[WORK ITEM]: Each line below that includes the word "agent" adds one to the count; give that count and nothing else.

(Collected data)

▶

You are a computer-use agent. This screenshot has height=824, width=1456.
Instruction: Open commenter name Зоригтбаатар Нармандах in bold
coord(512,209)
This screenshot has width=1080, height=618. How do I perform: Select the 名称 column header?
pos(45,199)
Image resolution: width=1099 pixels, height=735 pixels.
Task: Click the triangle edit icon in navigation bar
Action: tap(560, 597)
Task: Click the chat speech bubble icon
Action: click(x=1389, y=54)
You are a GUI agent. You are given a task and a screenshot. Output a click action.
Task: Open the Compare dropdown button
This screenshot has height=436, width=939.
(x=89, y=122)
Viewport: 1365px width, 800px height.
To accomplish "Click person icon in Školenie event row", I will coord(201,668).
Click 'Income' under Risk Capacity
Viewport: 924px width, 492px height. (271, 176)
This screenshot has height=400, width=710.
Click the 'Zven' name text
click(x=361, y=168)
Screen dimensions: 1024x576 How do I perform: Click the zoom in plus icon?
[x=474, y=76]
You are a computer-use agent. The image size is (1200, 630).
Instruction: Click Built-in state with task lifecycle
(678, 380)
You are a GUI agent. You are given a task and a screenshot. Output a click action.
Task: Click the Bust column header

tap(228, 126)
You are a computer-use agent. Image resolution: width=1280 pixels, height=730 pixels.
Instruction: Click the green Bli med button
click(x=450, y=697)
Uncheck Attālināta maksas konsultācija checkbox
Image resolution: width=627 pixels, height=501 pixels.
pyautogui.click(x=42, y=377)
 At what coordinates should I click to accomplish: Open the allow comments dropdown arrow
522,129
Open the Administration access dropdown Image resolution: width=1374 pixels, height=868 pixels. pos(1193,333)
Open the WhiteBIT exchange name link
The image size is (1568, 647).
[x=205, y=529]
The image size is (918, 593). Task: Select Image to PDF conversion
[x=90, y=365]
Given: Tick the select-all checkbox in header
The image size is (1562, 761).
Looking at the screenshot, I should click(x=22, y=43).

◀

[YOUR SOLUTION]: 5